== Segment start ==

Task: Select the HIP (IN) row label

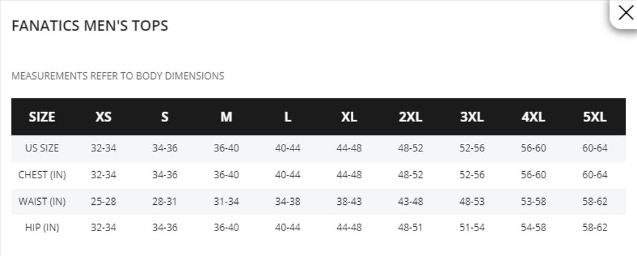Action: 42,227
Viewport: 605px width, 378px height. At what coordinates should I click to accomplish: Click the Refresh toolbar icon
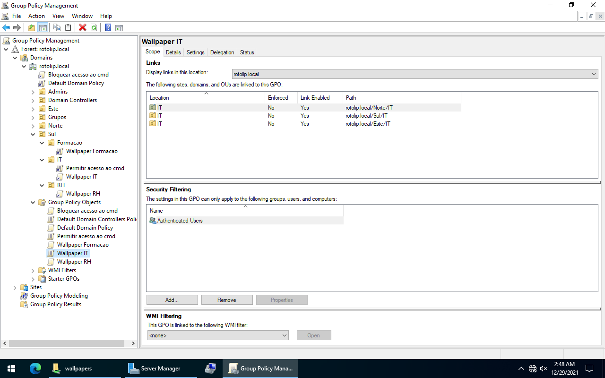coord(94,27)
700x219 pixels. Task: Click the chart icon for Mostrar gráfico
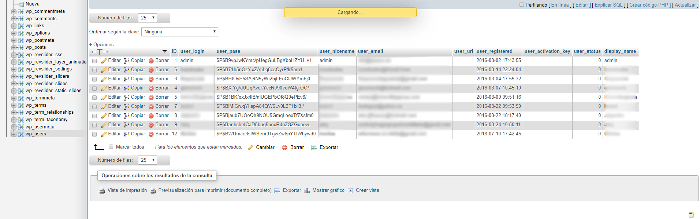coord(307,191)
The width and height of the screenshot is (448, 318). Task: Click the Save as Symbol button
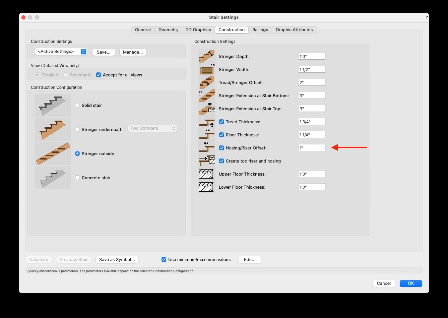(117, 259)
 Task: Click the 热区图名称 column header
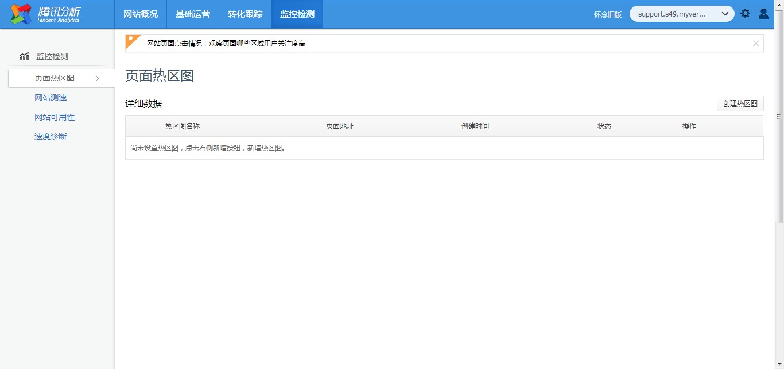click(183, 126)
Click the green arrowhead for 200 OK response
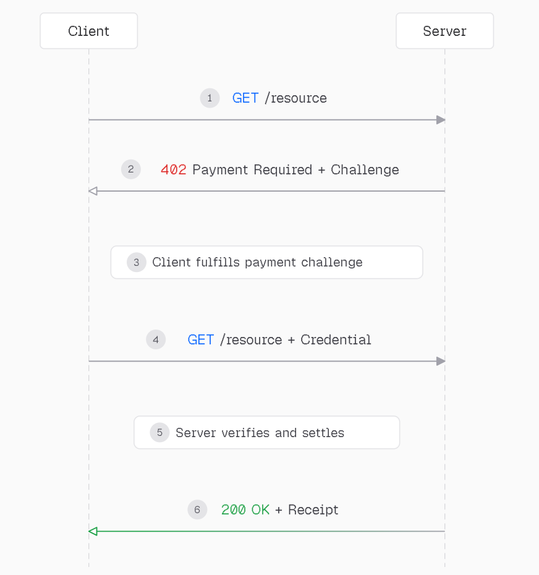 [x=93, y=531]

== Segment end ==

EXERCISE: Copy every record above exactly, leaving out any pictures.

RESULT:
Task: Select the HIP (IN) row label

Action: 42,227
Viewport: 605px width, 378px height. At what coordinates should I click to accomplish: Click the Refresh toolbar icon
coord(94,27)
700x219 pixels. Task: Click the chart icon for Mostrar gráfico
coord(307,191)
The width and height of the screenshot is (448, 318). Task: Click the Save as Symbol button
(117, 259)
 Task: Click the 热区图名称 column header
click(183, 126)
Click the green arrowhead for 200 OK response
 [x=93, y=531]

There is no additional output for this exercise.